Independentemente da decisão do BC, Tonello ressalta que o custo de captação dos bancos médios deve subir como consequência da economia mais fraca, que resulta em menor crescimento dos bancos e faz com que o investidor exija maior retorno. Andre Riva, também analista de bancos da GBM, lembra que a decisão da agência de classificação de risco Standard & Poor's de revisar a perspectiva da nota soberana do Brasil para "negativa" levou a uma piora da percepção de risco dos bancos, o que afeta seu custo de funding, com consequências piores para as instituições menores.
Alguns bancos já têm um custo de captação acima da média do segmento, como o Pine e o BicBanco, notam analistas do HSBC em relatório de junho. No primeiro caso, há um uso considerado elevado de títulos estrangeiros, que são 10% da captação total, e de Depósitos a Prazo com Garantia Especial (DPGE), que correspondem a 23% do funding. "A captação com DPGE em aberto, que vemos mais como uma fonte emergencial, é de R$ 1,2 bilhão", diz o relatório.

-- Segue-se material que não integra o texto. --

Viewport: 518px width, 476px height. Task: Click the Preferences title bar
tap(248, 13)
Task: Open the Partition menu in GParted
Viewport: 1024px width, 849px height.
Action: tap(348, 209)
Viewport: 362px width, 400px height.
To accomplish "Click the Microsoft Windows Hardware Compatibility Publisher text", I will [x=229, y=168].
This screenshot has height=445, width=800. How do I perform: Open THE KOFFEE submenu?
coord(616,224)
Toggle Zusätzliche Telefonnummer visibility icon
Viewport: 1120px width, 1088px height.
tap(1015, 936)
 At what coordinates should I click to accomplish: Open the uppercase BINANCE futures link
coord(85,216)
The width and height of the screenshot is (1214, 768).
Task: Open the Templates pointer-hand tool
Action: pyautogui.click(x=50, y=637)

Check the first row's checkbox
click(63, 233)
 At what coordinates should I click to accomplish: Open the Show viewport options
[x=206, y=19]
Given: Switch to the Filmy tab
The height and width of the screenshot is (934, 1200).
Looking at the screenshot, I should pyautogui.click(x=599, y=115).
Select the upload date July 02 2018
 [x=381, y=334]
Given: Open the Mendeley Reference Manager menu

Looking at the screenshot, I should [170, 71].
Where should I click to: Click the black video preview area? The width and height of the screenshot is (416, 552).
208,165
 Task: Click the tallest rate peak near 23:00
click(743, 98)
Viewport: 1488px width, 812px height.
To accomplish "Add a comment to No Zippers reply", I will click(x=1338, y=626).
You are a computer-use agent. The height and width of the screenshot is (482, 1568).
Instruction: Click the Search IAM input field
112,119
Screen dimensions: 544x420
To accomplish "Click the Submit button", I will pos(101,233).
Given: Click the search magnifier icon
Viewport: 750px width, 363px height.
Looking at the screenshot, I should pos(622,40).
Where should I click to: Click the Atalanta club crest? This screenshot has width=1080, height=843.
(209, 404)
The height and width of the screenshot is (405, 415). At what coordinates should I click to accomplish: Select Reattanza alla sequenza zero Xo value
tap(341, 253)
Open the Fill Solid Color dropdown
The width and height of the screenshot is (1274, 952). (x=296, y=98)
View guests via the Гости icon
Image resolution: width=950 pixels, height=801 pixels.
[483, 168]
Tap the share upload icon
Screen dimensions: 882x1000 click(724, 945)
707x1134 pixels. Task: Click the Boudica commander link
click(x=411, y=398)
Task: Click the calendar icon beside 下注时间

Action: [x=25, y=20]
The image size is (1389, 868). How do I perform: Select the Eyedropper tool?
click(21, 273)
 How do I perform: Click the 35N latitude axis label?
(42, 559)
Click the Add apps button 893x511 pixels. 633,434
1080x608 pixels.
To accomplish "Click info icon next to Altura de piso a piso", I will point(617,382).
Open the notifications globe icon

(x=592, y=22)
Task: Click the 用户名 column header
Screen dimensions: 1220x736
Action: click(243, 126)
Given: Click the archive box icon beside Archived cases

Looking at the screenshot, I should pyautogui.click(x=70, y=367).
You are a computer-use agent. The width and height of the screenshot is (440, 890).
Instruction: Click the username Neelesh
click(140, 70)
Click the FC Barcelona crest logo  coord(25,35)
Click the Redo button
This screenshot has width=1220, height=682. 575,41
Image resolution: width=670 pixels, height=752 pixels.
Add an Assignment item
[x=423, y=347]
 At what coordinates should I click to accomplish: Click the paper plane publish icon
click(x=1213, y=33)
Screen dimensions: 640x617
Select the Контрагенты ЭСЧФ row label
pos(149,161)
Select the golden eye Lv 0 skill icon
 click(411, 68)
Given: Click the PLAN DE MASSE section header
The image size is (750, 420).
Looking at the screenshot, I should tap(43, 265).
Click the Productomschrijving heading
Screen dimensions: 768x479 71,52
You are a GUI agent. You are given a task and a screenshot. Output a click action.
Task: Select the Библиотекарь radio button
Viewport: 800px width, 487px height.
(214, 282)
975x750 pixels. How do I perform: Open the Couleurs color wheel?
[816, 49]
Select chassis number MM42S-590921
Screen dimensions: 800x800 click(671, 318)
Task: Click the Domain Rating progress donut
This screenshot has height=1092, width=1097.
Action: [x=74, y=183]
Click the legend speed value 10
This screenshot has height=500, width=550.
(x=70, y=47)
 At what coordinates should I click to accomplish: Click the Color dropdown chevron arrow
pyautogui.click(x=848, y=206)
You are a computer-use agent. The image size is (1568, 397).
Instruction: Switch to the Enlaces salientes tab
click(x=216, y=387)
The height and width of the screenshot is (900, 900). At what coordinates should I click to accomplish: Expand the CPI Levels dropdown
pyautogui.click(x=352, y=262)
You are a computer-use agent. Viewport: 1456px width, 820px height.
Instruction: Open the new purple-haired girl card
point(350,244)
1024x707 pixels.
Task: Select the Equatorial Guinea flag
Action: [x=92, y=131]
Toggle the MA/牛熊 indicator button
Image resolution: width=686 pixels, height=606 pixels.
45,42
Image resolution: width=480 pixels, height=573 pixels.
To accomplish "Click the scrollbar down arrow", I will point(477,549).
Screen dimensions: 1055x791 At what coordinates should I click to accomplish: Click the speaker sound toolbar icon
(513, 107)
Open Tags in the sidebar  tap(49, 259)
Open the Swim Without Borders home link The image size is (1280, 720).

No caso do BicBanco, os analistas afirmam que a captação no exterior representa 12% do funding total, enquanto os DPGEs respondem por 36% do total de depósitos a prazo. "O BicBanco utilizou 57% de seu limite de DPGE, e esse índice só vem aumentando", diz o texto.
Outro ponto a se considerar é que, segundo estimativas da Dealogic, empresa que compila dados sobre o mercado, até o fim de 2014 haverá o vencimento de US$ 1,3 bilhão em bônus de bancos médios brasileiros. Considerando os empréstimos sindicalizados, a dívida ainda aumenta. Dentre os bancos com ações na bolsa de valores, por exemplo, o Daycoval terá de pagar US$ 165 milhões em junho de 2014, referentes a um empréstimo sindicalizado. Esse montante representa 18,8% do total de captações externas da instituição.
Já o BicBanco tem uma dívida externa de US$ 331 milhões que vence neste ano e no próximo, o que equivale a cerca de 28% das captações no exterior. Por sua vez, as dívidas externas do Pine que vencem até dezembro de 2014 somam R$ 50,99 milhões, 7,8% das captações externas do banco.
Com o vencimento dessas operações, as instituições precisarão captar. "A questão é não encontrar mercado para refinanciar essas dívidas", diz Ceres, da Moody's. Assim, esses bancos terão de se voltar ao mercado local, onde concorrem com as instituições grandes, que são vistas como menos arriscadas.
O contraponto é que a alta do custo de captação pode não pesar tanto em um primeiro momento, porque a atual perspectiva de baixa expansão da atividade econômica limita o avanço do crédito. Assim, os bancos médios podem não necessitar de muito funding, o que também não é uma notícia animadora.